**What the exercise asks**: Every line in the records below between the one holding "Switch to the Attributes tab" and the one holding "The image size is (909, 570).", inclusive, is to be set down exactly; all other lines are to be left out.

**Data for this exercise**:
┄┄┄┄┄┄┄┄┄┄
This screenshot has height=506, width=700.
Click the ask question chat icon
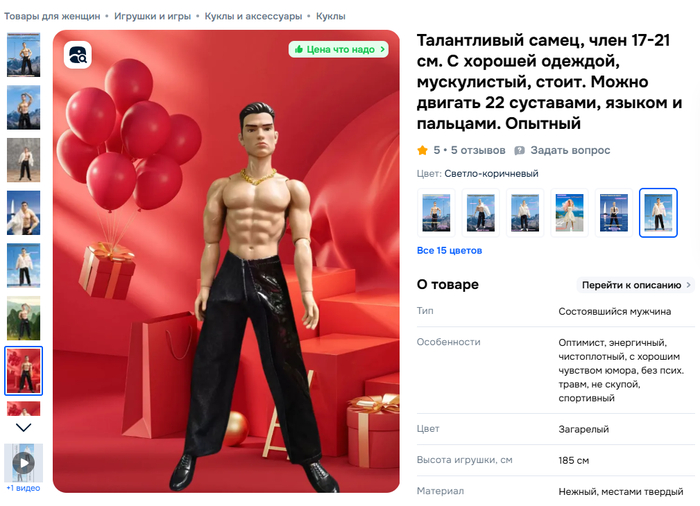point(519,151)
┄┄┄┄┄┄┄┄┄┄
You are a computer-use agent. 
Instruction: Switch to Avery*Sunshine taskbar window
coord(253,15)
┄┄┄┄┄┄┄┄┄┄
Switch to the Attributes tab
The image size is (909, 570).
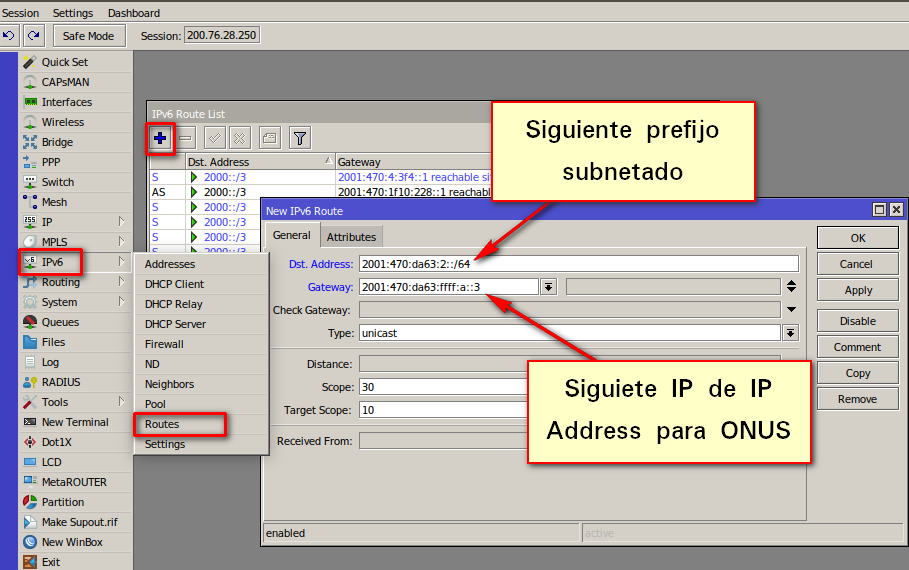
┄┄┄┄┄┄┄┄┄┄
**Response below**:
Switch to the Attributes tab
The image size is (909, 570).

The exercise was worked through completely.